====== Provided data ======

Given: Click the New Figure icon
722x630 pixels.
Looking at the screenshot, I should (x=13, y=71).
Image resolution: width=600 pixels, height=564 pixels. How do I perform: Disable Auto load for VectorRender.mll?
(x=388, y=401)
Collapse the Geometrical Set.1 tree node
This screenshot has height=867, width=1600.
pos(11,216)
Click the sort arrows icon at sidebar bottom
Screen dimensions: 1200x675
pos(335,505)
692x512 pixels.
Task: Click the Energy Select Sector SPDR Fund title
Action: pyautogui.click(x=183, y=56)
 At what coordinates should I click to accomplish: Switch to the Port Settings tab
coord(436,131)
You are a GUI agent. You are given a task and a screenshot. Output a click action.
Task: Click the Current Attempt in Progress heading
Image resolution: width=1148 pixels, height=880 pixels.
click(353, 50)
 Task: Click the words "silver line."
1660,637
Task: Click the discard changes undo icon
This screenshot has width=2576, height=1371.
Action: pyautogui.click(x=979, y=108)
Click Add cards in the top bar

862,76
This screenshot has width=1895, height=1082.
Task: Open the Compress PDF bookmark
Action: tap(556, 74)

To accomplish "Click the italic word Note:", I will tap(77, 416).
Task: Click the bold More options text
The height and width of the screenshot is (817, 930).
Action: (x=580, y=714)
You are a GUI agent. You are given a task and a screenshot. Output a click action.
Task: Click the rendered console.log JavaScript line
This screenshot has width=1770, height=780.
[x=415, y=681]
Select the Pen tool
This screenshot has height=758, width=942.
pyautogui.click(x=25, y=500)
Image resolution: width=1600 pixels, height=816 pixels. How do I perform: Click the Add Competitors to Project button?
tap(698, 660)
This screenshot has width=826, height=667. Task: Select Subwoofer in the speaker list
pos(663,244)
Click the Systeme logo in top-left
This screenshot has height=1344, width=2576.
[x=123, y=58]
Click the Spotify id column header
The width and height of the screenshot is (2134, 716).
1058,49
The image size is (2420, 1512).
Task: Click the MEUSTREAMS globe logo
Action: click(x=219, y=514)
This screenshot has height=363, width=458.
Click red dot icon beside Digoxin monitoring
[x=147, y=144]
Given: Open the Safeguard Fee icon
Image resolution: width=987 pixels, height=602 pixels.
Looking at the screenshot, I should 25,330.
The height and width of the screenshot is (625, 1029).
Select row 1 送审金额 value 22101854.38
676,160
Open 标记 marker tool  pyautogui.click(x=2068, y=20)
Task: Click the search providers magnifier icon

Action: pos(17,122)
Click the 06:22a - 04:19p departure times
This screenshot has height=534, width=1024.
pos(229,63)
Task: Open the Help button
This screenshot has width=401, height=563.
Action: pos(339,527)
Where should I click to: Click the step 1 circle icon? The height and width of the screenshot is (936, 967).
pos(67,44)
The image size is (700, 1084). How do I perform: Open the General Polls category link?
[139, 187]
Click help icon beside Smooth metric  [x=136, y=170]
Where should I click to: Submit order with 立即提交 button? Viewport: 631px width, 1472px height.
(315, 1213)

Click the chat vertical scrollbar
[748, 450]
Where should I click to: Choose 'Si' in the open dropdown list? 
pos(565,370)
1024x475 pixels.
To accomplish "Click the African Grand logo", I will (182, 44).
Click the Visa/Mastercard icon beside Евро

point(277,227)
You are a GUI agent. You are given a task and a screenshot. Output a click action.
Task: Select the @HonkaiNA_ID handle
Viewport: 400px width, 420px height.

======

▶ _Exercise brief_:
Write out the lines of the records above as a numbered list, starting at the first line and ending at the line that contains "pos(11,216)", and leave out any blank lines.

▶ _Right answer_:
1. Given: Click the New Figure icon
2. 722x630 pixels.
3. Looking at the screenshot, I should (x=13, y=71).
4. Image resolution: width=600 pixels, height=564 pixels. How do I perform: Disable Auto load for VectorRender.mll?
5. (x=388, y=401)
6. Collapse the Geometrical Set.1 tree node
7. This screenshot has height=867, width=1600.
8. pos(11,216)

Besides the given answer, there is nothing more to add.